§ **What you will do**
Of the lines below, report only those that contain "zoom".

§ **Input for this task**
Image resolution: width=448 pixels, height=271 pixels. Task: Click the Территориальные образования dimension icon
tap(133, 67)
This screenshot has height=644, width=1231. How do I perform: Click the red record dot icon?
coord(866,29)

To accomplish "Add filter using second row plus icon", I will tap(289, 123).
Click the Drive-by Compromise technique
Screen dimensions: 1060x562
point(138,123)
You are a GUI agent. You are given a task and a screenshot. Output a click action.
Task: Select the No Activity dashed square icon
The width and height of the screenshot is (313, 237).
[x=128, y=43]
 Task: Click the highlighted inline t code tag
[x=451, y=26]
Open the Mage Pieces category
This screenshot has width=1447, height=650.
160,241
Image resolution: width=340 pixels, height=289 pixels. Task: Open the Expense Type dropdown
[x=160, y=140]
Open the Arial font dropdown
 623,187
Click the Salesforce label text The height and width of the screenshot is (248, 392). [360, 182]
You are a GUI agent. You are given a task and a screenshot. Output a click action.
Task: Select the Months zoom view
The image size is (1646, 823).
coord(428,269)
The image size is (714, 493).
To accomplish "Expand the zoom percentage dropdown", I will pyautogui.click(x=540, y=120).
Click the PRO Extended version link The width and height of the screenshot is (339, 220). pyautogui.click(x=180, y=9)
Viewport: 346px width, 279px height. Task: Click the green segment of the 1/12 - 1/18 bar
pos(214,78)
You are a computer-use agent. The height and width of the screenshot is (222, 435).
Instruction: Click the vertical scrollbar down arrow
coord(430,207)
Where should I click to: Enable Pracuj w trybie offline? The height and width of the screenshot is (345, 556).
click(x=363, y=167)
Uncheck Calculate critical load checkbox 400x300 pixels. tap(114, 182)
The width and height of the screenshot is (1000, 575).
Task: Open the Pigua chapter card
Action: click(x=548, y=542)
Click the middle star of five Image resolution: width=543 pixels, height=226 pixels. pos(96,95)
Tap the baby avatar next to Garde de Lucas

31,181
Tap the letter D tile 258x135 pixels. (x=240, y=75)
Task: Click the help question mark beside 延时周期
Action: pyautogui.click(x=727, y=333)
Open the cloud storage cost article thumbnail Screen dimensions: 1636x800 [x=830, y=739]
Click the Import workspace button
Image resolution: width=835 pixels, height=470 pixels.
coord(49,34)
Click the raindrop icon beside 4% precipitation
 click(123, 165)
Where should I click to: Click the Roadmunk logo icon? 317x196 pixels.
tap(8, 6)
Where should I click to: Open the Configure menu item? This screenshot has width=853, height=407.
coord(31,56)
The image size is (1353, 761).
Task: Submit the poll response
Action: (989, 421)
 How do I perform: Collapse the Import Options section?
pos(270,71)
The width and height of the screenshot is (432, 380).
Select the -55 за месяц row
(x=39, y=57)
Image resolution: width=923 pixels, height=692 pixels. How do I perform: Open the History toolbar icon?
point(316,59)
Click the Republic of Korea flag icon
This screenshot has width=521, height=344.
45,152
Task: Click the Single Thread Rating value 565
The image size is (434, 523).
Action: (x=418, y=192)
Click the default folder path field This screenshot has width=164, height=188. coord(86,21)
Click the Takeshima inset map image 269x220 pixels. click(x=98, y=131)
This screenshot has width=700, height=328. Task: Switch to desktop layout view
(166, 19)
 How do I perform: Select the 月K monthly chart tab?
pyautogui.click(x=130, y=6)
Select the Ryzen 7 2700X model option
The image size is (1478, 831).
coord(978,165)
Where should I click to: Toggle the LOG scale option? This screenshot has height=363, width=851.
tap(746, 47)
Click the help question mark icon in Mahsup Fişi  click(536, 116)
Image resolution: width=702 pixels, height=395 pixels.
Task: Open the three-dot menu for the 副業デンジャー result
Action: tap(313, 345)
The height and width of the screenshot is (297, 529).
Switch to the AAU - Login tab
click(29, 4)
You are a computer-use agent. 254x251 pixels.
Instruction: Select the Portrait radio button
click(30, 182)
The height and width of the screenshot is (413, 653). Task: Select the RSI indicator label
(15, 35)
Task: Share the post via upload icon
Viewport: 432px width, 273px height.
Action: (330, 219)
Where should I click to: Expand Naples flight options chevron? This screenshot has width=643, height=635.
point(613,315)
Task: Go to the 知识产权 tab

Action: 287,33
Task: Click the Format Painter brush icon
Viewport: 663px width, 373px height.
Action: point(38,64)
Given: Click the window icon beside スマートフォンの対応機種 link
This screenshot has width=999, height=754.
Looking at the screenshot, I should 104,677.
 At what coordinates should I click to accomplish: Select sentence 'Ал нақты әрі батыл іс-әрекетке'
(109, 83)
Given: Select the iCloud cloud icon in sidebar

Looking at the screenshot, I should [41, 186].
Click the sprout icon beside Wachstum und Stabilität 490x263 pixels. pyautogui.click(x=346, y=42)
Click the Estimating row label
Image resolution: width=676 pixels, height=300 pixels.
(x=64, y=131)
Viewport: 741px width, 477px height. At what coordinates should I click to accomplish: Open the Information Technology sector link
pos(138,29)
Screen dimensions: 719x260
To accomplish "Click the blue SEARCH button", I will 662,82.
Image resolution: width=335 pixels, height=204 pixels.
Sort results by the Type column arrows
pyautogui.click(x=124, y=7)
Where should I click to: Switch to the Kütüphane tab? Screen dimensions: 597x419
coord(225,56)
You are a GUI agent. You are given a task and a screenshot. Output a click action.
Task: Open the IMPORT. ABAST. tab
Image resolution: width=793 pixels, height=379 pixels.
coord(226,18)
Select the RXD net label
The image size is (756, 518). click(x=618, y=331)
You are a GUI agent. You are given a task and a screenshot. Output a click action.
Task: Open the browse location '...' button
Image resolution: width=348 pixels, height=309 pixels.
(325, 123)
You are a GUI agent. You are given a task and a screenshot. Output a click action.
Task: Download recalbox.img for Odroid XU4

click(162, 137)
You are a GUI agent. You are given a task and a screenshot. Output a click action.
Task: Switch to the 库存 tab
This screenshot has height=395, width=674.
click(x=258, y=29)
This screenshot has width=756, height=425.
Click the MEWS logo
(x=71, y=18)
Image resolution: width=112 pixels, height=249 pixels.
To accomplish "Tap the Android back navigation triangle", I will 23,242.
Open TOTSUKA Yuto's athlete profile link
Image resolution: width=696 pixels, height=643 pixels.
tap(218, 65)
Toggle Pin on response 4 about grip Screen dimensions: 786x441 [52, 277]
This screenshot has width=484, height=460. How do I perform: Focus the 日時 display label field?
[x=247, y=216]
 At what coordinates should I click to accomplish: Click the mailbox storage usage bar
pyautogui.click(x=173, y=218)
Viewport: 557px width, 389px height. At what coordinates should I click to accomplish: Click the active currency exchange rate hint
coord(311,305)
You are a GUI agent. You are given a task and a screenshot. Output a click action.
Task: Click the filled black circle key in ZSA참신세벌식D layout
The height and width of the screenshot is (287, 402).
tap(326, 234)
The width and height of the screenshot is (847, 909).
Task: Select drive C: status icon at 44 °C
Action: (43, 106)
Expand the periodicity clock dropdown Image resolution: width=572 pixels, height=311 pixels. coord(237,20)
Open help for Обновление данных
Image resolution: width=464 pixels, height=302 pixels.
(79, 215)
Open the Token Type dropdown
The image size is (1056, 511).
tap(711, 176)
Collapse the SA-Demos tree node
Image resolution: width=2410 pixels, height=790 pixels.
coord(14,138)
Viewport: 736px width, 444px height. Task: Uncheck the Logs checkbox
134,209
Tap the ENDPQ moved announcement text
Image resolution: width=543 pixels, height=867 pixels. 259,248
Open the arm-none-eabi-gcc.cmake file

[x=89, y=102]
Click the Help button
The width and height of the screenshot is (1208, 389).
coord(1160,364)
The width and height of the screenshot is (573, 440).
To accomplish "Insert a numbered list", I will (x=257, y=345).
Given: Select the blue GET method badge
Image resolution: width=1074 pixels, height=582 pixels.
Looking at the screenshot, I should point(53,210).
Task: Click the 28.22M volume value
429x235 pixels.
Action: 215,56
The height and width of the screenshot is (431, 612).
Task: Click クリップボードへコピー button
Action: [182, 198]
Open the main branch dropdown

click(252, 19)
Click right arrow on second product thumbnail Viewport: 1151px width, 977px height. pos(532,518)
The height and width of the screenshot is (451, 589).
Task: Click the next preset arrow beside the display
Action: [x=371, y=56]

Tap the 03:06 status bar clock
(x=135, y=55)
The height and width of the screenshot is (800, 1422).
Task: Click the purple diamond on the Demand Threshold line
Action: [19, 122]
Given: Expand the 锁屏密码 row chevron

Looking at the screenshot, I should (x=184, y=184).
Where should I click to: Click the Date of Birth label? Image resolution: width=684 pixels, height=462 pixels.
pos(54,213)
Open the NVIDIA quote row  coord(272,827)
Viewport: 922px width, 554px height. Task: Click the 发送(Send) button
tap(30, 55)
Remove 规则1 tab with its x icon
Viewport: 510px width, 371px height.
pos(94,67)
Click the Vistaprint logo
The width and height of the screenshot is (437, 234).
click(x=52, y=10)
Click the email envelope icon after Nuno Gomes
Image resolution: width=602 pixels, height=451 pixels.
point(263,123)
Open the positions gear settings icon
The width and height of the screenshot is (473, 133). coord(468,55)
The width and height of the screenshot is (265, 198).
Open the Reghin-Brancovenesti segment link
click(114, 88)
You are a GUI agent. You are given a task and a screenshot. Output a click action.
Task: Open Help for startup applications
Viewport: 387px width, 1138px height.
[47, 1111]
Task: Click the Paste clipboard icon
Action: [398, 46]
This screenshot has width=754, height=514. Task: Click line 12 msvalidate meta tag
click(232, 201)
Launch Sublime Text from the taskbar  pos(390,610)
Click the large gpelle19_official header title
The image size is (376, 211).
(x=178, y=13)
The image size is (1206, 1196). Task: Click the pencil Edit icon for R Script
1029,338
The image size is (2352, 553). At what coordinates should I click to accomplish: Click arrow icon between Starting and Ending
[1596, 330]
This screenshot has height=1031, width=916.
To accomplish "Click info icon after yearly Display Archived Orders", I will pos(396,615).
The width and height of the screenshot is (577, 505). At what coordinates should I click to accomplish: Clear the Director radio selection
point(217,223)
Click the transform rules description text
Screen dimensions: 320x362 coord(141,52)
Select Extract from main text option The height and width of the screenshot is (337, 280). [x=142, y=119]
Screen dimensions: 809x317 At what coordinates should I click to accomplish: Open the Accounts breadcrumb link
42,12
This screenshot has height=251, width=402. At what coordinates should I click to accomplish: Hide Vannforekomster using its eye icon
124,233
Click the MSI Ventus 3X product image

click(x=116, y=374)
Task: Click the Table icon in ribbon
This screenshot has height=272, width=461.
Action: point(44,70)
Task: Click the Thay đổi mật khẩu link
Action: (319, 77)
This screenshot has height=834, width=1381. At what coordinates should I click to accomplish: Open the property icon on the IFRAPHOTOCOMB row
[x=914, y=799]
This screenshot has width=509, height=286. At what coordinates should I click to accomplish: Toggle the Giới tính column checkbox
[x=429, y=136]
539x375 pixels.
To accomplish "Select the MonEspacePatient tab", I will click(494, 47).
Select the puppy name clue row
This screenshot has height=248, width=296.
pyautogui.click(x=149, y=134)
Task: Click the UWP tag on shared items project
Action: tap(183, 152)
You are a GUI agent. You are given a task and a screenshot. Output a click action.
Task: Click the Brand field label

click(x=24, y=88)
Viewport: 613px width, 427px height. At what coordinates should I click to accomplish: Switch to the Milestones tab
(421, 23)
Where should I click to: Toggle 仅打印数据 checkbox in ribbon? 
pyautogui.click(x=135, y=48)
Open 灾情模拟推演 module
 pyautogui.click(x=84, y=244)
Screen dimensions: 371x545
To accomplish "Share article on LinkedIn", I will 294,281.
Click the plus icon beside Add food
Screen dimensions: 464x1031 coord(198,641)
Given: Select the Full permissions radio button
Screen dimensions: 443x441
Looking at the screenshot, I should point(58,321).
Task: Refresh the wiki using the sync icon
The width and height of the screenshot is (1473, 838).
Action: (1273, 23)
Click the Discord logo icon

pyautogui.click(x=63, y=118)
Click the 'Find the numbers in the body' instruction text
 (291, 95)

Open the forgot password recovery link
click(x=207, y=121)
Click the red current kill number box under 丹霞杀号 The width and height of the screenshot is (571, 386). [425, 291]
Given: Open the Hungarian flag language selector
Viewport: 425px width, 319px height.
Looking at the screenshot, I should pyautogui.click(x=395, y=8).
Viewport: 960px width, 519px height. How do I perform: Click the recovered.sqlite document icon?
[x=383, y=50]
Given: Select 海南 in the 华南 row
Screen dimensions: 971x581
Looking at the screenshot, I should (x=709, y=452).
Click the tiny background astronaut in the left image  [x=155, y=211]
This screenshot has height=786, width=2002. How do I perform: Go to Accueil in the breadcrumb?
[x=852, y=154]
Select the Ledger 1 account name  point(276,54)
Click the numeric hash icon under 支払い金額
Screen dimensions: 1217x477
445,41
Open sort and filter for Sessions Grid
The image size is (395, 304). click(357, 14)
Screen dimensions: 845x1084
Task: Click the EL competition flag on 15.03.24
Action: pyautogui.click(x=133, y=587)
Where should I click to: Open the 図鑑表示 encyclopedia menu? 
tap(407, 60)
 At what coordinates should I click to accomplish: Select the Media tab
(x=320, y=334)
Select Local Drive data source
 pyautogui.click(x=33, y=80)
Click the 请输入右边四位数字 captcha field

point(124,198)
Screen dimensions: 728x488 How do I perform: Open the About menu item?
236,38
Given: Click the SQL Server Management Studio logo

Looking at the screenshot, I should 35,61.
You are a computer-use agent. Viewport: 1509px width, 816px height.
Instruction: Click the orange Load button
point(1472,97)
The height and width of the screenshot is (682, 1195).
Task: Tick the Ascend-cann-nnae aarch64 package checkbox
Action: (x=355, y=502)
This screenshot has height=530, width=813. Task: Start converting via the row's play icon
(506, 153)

§ **Finished task**
Task: Select the Months zoom view
To accomplish "Expand the zoom percentage dropdown", I will pyautogui.click(x=540, y=120).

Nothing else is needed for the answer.